Rationale: Nicotine improves sensory processing in schizophrenic individuals, as measured by changes in auditory event-related potentials (ERPs). Nicotine administration also alters ERPs in mice by increasing the amplitude and gating of the P20 ERP component while decreasing the amplitude of the N40 ERP component. Less is known about the role of specific nicotinic acetylcholine receptor (nAChR) subtypes.
Objectives: In this study, we examined whether nAChRs containing the beta2 subunit contribute to nicotine's effects on auditory ERPs.
Materials and methods: We tested the effect of nicotine in wild-type mice and mice lacking the beta2 nAChR subunit. Mice underwent stereotaxic implantation of stainless steel electrodes located in the CA3 region of the hippocampus, and 50 paired click stimuli were delivered during each drug condition.
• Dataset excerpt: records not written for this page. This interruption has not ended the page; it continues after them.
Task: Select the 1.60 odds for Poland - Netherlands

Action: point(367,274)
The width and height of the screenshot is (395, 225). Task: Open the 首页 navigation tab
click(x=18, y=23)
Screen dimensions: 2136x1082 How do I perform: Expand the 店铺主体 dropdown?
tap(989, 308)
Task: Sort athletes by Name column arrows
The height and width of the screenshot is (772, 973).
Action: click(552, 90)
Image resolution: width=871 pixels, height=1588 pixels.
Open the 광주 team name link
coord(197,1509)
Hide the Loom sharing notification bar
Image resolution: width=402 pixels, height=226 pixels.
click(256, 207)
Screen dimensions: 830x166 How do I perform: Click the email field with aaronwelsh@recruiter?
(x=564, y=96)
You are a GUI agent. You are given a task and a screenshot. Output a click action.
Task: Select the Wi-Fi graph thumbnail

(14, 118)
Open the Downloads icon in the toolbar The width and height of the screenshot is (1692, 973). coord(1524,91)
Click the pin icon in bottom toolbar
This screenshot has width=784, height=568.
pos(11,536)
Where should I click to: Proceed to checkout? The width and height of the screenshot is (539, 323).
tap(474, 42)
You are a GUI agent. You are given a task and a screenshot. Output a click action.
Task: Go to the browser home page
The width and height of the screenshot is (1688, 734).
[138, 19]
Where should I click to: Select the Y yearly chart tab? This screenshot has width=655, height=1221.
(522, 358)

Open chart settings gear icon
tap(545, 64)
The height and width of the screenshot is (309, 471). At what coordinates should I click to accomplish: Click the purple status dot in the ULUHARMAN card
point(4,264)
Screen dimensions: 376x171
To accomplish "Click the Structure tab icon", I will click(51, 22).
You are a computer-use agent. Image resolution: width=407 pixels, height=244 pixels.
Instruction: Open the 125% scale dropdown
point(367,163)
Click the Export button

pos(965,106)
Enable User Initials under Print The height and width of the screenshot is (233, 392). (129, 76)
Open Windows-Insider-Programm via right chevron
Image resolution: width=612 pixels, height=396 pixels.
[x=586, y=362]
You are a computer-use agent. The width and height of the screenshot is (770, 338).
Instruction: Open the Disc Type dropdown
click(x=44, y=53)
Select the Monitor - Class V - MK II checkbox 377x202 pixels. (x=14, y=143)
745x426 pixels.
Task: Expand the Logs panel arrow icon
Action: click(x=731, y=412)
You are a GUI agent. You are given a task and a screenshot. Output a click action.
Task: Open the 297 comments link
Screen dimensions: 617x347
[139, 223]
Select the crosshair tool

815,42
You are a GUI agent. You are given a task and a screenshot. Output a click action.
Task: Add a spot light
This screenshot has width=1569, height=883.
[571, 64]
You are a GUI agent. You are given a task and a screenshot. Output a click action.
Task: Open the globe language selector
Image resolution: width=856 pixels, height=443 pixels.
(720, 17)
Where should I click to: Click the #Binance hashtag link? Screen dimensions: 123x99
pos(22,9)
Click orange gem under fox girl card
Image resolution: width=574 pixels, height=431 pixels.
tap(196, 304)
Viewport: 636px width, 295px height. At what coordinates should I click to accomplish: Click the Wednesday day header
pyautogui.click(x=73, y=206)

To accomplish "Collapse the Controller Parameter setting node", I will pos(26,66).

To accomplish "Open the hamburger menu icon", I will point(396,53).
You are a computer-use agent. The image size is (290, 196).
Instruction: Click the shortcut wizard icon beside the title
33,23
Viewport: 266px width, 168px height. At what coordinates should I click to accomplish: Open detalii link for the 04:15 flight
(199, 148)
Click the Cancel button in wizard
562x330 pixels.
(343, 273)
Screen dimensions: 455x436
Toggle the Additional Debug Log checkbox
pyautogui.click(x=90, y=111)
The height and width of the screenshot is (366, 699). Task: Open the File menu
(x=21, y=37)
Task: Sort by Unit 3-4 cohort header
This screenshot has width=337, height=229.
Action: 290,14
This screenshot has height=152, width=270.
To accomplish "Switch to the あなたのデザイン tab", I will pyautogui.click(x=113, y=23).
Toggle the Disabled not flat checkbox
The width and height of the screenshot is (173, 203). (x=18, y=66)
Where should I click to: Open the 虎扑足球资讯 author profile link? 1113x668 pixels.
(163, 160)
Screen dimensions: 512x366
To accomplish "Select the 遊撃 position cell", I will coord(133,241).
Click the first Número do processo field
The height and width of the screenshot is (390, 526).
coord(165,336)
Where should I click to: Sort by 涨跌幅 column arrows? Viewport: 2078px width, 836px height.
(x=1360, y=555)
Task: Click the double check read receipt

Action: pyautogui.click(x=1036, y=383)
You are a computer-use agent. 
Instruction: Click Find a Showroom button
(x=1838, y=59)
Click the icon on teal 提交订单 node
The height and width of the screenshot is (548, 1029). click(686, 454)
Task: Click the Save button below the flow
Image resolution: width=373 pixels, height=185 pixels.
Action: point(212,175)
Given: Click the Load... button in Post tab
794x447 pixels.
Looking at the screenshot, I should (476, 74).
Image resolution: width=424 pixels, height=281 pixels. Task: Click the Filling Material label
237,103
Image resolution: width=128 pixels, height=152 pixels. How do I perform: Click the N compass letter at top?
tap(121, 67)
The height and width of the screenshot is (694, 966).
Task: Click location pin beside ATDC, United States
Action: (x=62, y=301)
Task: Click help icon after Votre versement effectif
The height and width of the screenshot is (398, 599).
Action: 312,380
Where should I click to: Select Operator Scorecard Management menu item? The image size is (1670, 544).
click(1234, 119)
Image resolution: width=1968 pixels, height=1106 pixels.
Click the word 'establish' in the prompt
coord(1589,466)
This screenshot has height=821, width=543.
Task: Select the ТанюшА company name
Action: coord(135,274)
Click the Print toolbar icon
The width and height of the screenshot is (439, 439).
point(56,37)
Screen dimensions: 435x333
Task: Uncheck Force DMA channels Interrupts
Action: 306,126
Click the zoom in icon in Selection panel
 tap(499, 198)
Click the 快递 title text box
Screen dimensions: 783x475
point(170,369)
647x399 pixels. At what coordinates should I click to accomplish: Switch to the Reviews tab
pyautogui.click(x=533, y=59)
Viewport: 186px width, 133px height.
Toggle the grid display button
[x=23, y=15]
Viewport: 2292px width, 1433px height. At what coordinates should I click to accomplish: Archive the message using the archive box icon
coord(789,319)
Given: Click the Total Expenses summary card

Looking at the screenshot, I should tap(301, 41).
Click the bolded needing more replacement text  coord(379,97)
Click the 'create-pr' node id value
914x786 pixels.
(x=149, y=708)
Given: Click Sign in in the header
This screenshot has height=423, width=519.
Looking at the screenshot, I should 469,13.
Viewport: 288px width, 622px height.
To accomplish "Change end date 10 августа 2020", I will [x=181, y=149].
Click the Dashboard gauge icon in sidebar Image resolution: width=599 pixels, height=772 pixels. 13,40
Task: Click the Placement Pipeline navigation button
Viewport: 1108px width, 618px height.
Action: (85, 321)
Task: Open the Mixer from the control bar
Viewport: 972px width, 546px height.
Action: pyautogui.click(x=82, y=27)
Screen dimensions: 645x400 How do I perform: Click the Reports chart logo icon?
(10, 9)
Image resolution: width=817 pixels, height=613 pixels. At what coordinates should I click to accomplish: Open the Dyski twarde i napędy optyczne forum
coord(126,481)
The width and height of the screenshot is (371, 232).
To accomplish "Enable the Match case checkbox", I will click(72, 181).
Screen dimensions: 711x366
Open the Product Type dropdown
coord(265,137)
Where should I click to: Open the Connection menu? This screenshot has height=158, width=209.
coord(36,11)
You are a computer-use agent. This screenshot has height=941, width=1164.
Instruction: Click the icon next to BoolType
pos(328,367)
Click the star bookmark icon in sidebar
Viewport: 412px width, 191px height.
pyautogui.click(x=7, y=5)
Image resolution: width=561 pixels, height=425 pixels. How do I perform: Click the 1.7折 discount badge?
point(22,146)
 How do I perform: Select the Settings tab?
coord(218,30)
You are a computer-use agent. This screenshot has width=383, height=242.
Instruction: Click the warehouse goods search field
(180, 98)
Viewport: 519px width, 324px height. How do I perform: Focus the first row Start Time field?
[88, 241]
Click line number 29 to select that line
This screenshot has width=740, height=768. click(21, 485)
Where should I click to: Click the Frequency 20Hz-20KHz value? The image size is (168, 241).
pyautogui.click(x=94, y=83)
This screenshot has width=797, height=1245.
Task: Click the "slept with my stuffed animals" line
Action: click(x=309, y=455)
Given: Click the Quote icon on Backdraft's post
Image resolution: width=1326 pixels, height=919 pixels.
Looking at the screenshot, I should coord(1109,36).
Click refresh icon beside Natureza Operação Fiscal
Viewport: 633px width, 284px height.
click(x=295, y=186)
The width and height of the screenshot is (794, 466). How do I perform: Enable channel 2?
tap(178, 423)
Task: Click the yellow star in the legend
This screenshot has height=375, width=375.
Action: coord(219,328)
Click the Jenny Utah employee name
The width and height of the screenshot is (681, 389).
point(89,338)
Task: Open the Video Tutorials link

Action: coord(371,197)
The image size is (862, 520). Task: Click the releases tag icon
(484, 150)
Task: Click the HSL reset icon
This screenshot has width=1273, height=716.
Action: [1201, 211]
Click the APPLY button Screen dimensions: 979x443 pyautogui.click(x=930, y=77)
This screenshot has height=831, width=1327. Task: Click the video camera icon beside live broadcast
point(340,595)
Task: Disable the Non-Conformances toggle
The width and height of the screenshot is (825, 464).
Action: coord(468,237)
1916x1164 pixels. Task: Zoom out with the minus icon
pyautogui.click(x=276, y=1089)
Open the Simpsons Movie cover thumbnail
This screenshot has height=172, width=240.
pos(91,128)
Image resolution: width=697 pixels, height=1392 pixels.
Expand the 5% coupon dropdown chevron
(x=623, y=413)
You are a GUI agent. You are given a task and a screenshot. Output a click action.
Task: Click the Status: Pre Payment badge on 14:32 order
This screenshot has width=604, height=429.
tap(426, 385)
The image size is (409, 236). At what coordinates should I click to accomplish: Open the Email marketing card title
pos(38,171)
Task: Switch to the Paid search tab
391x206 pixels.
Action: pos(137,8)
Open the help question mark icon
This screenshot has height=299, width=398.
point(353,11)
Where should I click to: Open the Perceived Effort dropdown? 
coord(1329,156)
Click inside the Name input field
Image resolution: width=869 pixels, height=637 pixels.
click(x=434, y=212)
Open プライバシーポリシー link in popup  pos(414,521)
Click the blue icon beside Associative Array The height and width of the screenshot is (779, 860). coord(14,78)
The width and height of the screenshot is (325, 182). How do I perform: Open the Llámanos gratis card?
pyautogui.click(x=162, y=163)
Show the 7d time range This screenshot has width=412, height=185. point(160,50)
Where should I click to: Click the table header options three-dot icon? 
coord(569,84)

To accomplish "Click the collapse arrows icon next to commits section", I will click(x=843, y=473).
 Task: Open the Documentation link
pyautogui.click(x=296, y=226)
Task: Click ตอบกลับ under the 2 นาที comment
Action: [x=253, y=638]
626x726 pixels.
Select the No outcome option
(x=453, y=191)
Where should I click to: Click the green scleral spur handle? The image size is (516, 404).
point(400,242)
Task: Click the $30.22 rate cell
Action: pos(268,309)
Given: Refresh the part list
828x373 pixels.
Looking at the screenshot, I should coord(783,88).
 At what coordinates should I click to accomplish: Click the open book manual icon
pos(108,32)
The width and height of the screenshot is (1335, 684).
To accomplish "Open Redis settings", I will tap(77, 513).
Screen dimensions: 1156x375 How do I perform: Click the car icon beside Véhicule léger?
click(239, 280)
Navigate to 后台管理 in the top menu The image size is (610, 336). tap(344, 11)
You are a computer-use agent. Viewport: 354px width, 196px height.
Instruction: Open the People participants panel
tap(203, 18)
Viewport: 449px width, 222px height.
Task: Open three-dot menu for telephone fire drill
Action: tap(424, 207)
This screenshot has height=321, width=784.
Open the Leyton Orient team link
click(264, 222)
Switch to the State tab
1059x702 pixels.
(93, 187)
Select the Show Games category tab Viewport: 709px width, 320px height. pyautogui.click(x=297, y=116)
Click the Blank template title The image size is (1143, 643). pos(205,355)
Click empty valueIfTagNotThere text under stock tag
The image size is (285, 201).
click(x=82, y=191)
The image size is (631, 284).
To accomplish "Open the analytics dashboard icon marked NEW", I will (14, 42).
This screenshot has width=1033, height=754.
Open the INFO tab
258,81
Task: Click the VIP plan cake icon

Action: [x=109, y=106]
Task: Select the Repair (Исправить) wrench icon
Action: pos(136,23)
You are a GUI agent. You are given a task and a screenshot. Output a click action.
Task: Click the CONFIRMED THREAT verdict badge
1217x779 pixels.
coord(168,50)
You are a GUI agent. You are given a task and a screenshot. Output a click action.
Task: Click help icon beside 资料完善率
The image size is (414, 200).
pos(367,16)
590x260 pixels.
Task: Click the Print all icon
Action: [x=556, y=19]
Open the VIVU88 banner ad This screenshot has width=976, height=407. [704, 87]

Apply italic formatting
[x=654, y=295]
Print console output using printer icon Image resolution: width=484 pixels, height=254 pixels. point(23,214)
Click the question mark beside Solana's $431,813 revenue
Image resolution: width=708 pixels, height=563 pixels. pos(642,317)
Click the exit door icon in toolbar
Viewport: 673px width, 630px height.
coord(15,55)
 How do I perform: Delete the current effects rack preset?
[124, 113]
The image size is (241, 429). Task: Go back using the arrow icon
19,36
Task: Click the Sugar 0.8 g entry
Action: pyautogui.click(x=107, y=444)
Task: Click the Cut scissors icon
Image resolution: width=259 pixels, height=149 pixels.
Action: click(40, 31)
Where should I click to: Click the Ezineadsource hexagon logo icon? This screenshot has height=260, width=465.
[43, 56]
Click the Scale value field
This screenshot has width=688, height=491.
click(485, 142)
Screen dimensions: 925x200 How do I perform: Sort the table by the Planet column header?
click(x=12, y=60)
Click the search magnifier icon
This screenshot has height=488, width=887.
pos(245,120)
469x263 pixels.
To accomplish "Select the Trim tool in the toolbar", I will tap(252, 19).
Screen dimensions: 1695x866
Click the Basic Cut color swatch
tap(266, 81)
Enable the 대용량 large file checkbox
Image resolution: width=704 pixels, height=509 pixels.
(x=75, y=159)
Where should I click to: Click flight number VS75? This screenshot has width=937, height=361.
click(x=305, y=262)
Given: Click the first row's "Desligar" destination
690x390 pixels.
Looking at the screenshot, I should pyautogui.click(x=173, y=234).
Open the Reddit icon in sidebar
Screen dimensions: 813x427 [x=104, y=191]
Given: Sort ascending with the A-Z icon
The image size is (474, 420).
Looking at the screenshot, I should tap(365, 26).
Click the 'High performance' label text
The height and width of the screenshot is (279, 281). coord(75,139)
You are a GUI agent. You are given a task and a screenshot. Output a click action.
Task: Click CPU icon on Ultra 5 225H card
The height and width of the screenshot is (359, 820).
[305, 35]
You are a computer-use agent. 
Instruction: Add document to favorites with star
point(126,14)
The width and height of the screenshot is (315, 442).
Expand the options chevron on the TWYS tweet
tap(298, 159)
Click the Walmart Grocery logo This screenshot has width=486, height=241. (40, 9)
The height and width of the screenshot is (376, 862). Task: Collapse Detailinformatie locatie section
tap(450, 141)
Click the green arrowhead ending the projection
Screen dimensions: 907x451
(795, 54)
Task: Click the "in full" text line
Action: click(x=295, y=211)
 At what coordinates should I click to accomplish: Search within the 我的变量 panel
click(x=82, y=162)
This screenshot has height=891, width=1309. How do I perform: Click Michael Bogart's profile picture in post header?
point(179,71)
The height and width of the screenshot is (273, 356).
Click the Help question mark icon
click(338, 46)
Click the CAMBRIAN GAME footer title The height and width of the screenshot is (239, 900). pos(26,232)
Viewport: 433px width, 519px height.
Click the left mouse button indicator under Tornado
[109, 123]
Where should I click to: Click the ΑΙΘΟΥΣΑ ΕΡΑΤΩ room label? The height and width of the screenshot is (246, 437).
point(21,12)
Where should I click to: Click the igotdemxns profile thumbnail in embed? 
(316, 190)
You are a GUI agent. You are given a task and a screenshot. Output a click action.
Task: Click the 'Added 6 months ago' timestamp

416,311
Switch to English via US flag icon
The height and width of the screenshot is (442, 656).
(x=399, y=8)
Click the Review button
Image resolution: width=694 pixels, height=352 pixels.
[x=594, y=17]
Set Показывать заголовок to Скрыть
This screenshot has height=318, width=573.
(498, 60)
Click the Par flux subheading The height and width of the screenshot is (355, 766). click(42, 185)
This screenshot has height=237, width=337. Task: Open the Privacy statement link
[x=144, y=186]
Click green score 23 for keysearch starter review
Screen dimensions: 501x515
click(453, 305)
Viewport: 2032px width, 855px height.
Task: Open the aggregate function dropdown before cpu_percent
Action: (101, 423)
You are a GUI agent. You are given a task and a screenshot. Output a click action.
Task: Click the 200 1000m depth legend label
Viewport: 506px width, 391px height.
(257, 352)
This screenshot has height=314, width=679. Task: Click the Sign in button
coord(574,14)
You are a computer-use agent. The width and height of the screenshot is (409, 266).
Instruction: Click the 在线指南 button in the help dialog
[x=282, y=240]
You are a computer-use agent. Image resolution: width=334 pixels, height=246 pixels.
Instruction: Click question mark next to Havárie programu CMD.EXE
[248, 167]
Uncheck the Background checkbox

Results: There was no significant difference in P20 or N40 amplitude or gating between genotypes during the control condition, suggesting that beta2-containing receptors are not essential for the baseline auditory ERP response. Nicotine increased P20 amplitude and enhanced gating in wild-type and beta2 knockout mice, but only decreased N40 amplitude in wild-type mice. There was no effect of nicotine on N40 gating in either genotype.
Conclusions: beta2-containing receptors are necessary for nicotine's effects on the N40 component of the mouse auditory ERP. These results suggest that beta2-containing nAChRs modulate sensory processing and may serve as a therapeutic target in schizophrenic individuals.